━━━ Data to use ━━━

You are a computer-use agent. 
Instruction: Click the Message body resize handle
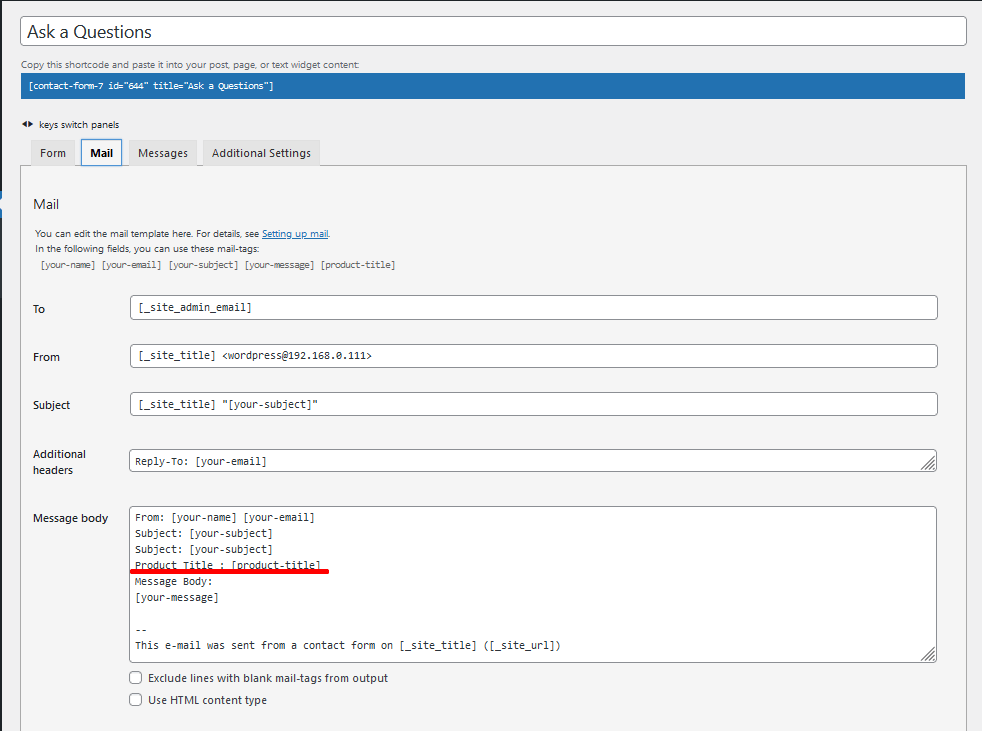pyautogui.click(x=928, y=653)
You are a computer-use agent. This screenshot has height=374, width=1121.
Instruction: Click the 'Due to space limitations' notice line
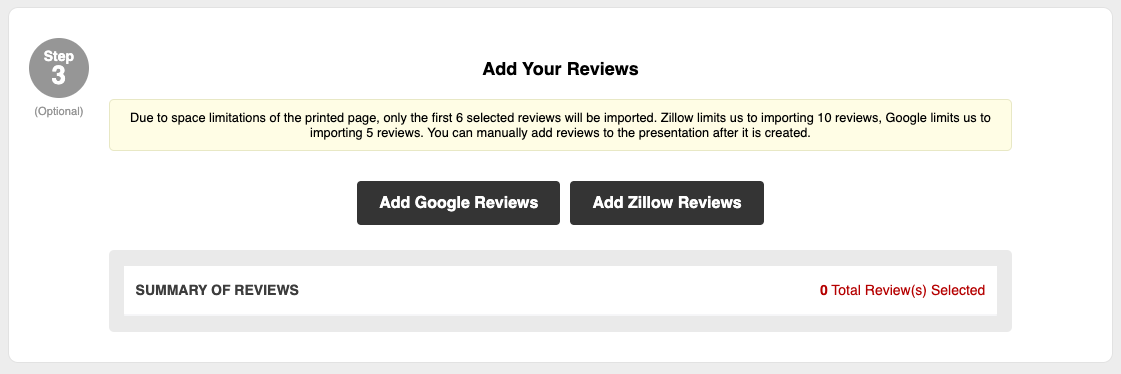click(560, 118)
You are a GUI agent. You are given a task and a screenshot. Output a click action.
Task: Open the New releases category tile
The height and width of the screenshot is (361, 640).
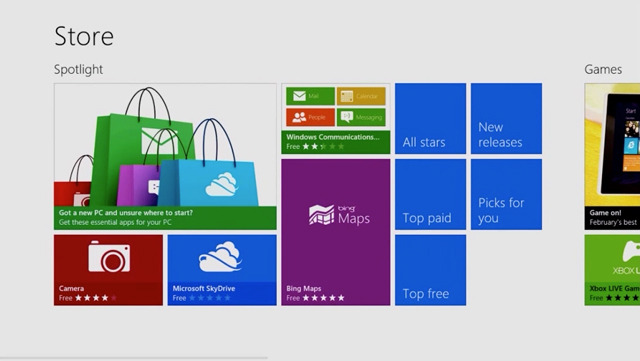tap(506, 118)
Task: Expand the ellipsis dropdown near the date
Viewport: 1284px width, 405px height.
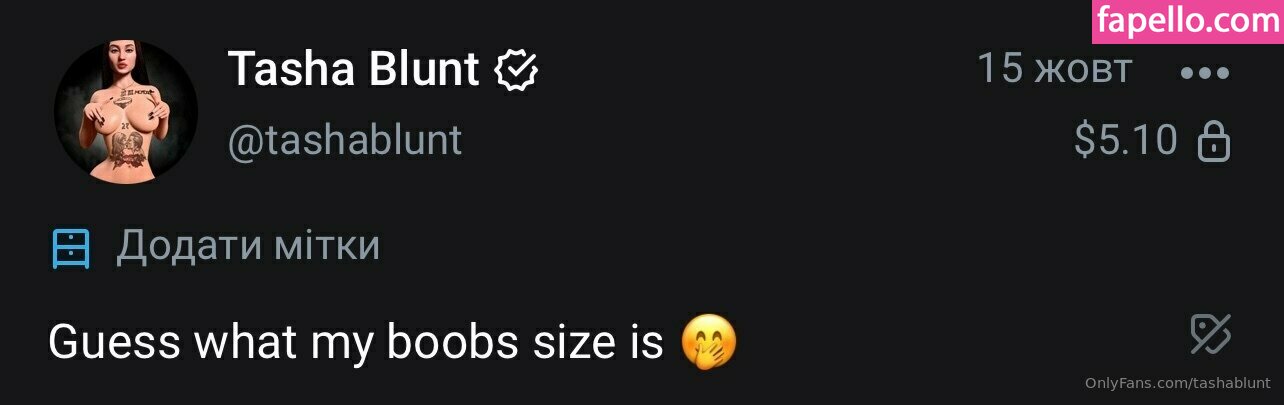Action: pyautogui.click(x=1205, y=73)
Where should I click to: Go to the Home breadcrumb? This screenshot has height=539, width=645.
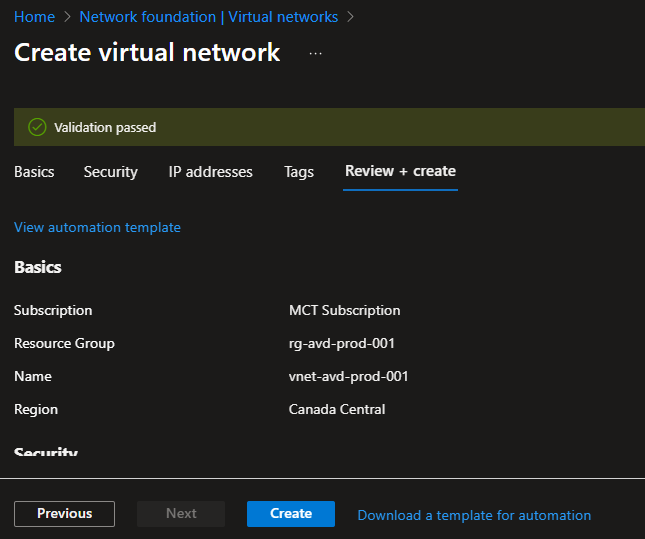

━━━

* Problem to solve
Omit the pictures; set down each record exactly.

* Task output
You are a computer-use agent. 
Instruction: Click the Message body resize handle
pyautogui.click(x=928, y=653)
You are a computer-use agent. This screenshot has height=374, width=1121.
Instruction: Click the 'Due to space limitations' notice line
click(560, 118)
You are a GUI agent. You are given a task and a screenshot. Output a click action.
Task: Open the New releases category tile
The height and width of the screenshot is (361, 640).
tap(506, 118)
Task: Expand the ellipsis dropdown near the date
Viewport: 1284px width, 405px height.
Action: pyautogui.click(x=1205, y=73)
Where should I click to: Go to the Home breadcrumb? This screenshot has height=539, width=645.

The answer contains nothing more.